> Data to process
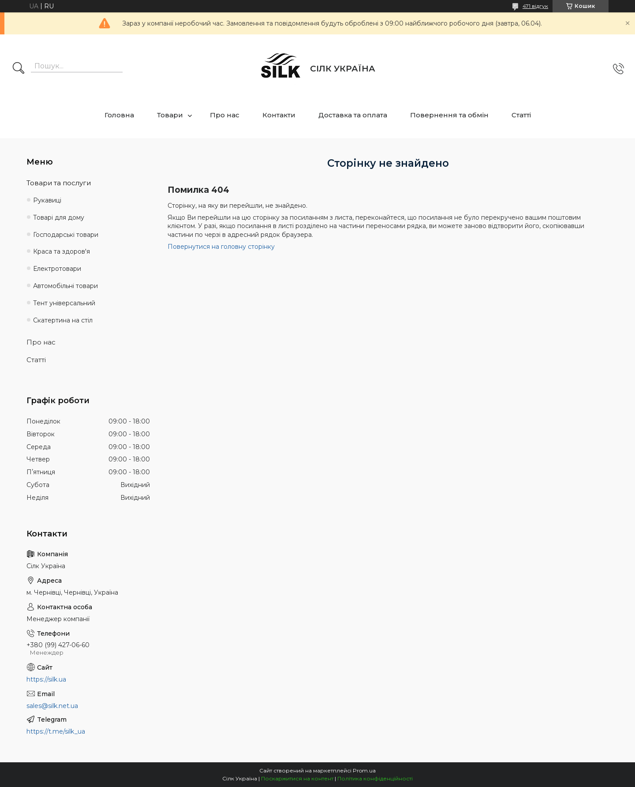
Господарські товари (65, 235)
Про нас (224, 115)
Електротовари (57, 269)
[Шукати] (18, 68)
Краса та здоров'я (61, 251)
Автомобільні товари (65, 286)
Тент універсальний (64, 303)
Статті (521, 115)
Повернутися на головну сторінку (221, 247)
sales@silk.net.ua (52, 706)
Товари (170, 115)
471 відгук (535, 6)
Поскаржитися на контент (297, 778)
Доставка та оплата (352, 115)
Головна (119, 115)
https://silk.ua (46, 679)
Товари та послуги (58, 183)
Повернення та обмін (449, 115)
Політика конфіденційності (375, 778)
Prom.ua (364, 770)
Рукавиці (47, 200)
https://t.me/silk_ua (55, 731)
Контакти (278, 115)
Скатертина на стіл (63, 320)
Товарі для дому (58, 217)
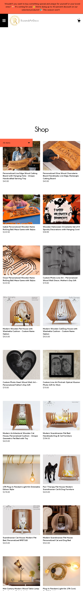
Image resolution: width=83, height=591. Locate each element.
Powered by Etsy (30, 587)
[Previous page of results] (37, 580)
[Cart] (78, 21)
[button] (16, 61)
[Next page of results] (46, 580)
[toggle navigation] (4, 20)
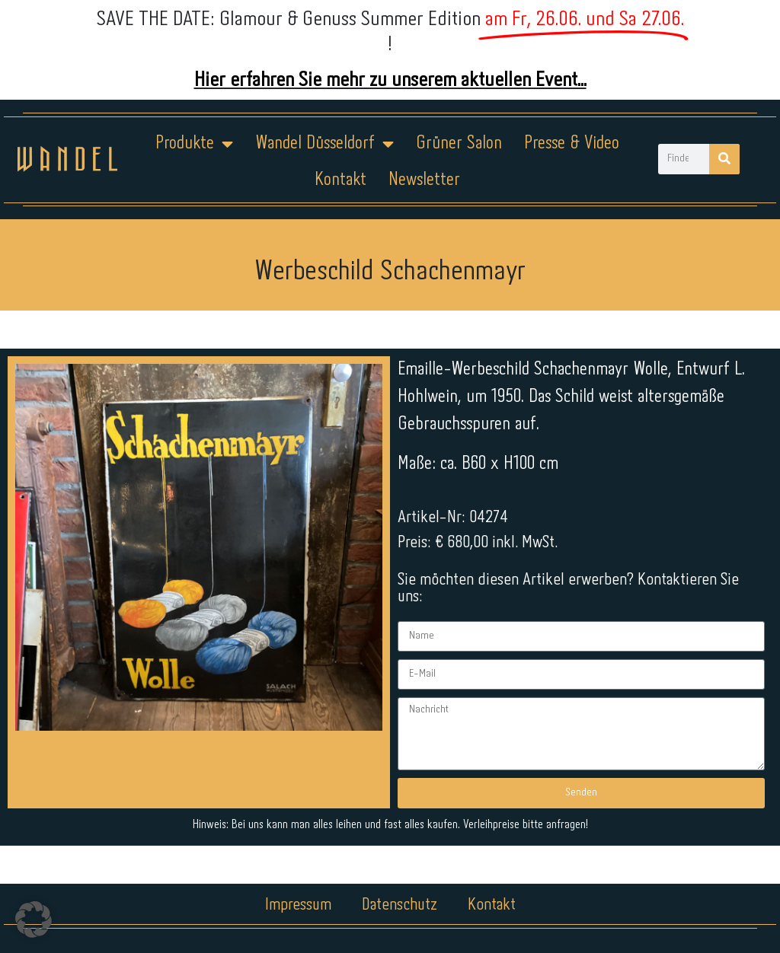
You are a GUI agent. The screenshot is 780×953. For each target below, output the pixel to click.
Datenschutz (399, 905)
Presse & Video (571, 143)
* * *
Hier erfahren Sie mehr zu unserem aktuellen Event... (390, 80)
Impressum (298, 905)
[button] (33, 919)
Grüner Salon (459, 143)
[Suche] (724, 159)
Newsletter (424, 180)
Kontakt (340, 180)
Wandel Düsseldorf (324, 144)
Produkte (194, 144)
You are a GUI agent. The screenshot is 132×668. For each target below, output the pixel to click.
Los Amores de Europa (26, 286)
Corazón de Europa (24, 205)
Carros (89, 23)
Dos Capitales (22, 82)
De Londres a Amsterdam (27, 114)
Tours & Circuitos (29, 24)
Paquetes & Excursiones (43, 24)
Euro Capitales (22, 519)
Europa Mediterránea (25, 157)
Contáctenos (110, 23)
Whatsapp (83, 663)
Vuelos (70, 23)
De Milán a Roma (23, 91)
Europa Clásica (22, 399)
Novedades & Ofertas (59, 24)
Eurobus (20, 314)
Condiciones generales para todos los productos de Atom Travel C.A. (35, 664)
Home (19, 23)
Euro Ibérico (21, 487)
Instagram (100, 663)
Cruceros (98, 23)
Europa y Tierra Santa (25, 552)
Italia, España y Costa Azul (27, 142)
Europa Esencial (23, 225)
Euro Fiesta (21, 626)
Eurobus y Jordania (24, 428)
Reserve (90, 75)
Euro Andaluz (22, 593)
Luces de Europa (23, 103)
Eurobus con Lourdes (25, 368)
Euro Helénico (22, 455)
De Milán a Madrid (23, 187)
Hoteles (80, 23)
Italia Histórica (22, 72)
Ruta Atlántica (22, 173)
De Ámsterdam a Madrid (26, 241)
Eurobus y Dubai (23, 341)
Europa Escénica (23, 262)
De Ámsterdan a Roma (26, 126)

> Written problem
Copy every line from the one containing "Condiciones generales para" to the one containing "Euro Helénico (22, 455)", including both of those lines, and reproduce each without any change.

> Problem solution
Condiciones generales para todos los productos de Atom Travel C.A. (35, 664)
Home (19, 23)
Euro Ibérico (21, 487)
Instagram (100, 663)
Cruceros (98, 23)
Europa y Tierra Santa (25, 552)
Italia, España y Costa Azul (27, 142)
Europa Esencial (23, 225)
Euro Fiesta (21, 626)
Eurobus y Jordania (24, 428)
Reserve (90, 75)
Euro Andaluz (22, 593)
Luces de Europa (23, 103)
Eurobus con Lourdes (25, 368)
Euro Helénico (22, 455)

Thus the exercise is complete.